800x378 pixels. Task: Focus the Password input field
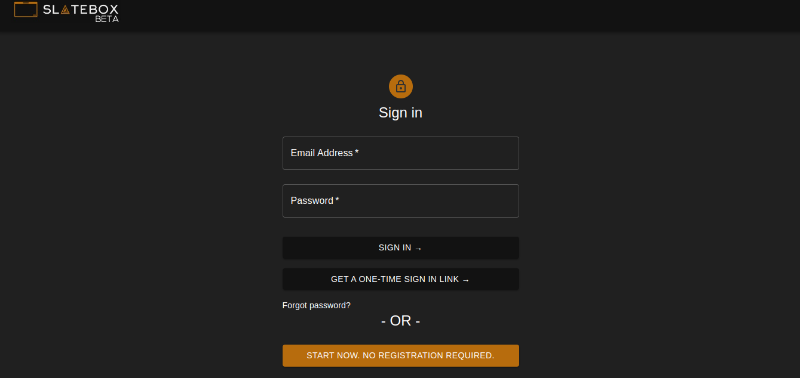[401, 201]
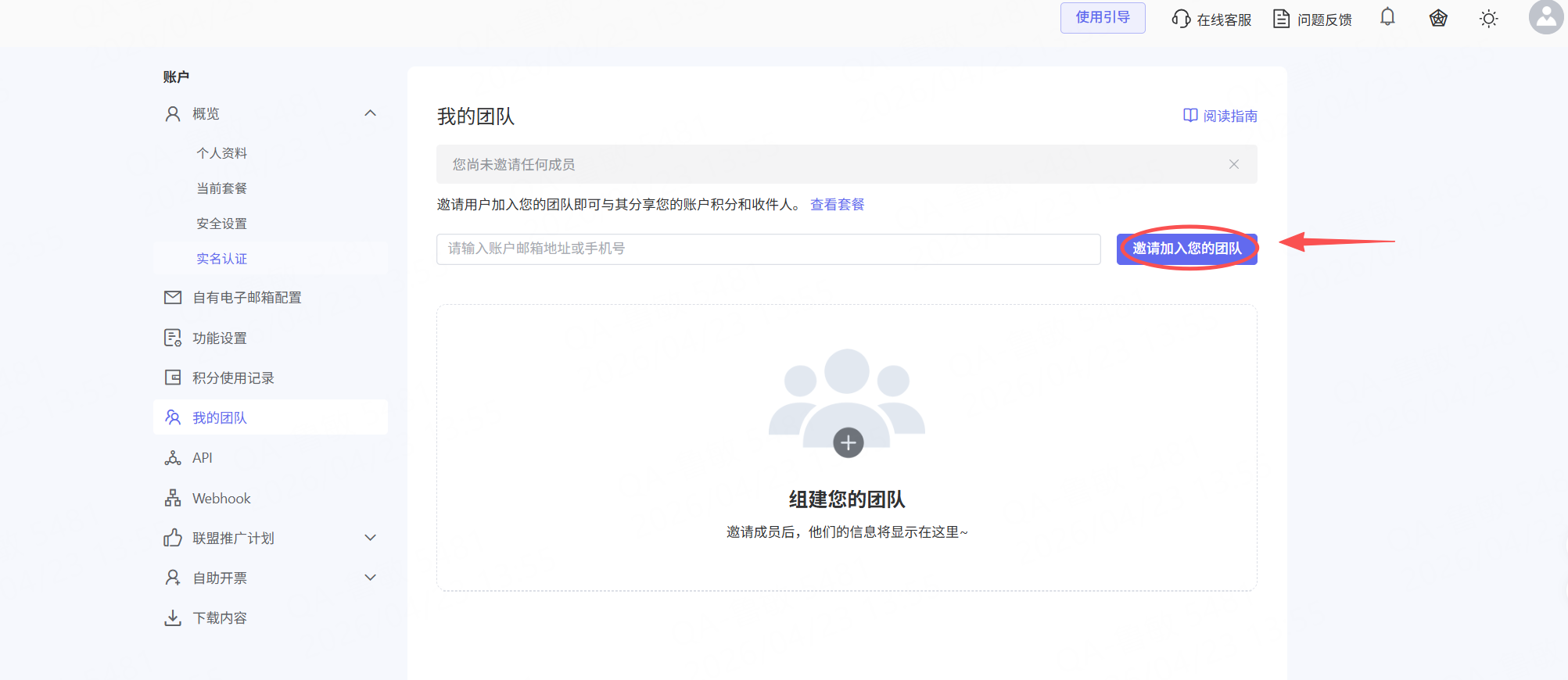Click the membership badge icon in header

tap(1438, 19)
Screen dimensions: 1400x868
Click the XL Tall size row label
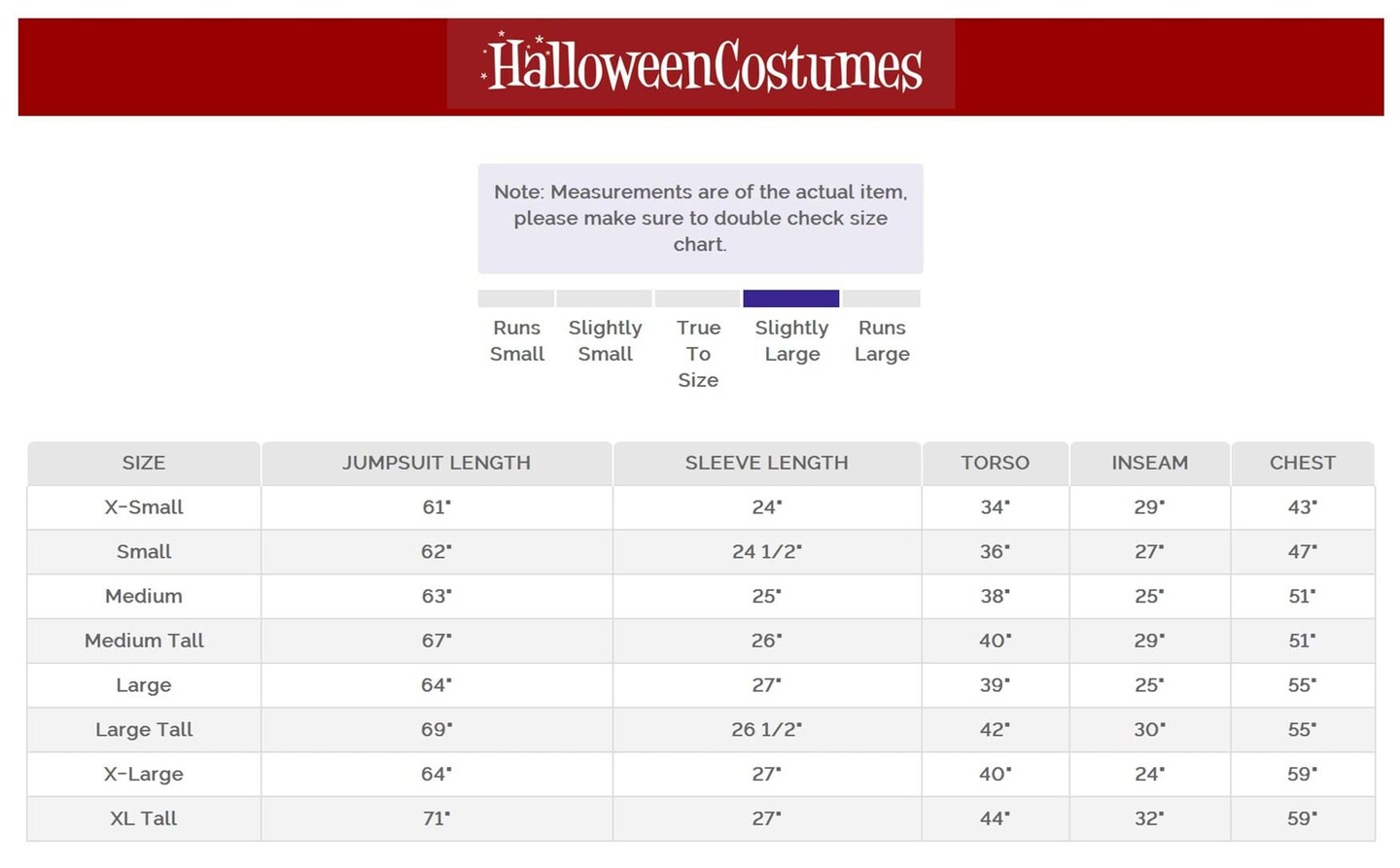[144, 818]
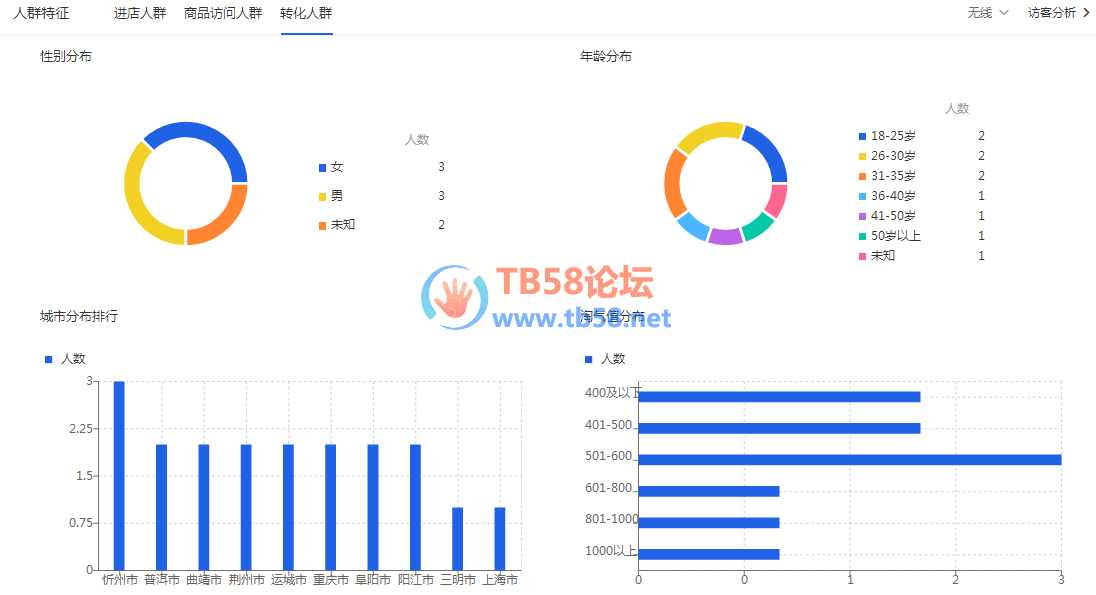Screen dimensions: 1096x595
Task: Select the 转化人群 tab
Action: point(306,13)
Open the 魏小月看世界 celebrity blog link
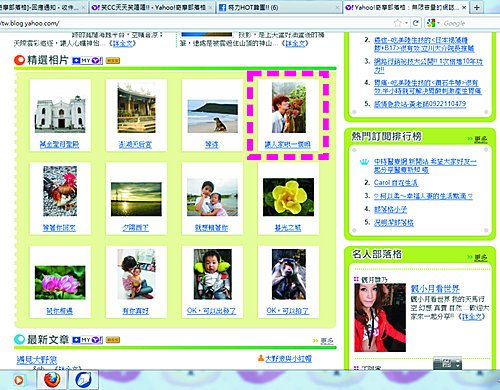This screenshot has width=500, height=390. click(435, 289)
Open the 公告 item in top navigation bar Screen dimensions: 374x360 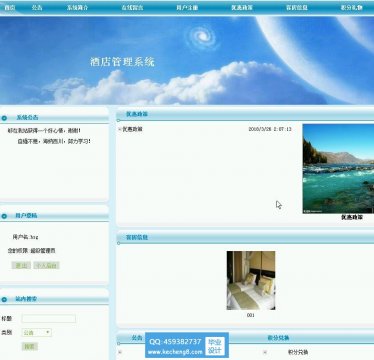coord(37,7)
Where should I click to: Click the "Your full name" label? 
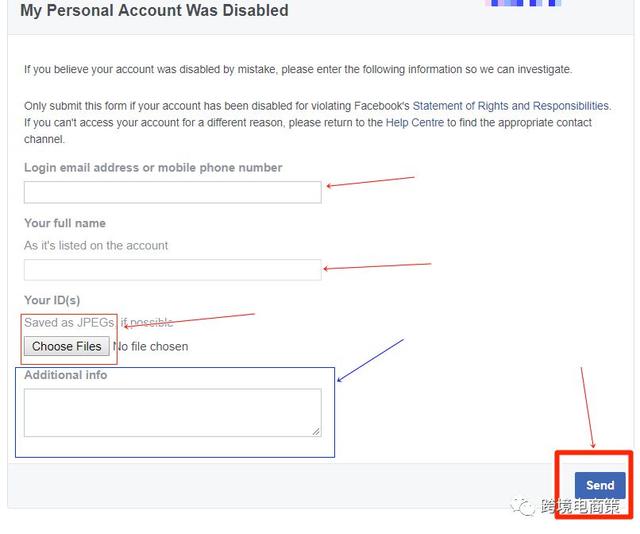65,223
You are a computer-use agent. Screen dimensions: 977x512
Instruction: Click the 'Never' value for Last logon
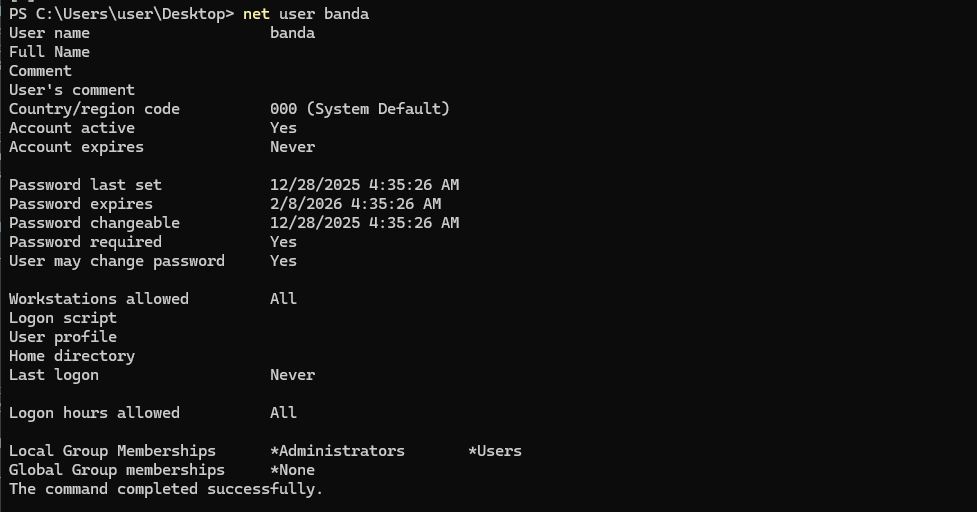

Task description »
Extract, word for word, each line from the one that contains "Where should I" through the final line of the data above. Leave the pictures out.

Response area »
Where should I click to: Click the "Your full name" label? 
65,223
You are a computer-use agent. Screen dimensions: 977x512
Instruction: Click the 'Never' value for Last logon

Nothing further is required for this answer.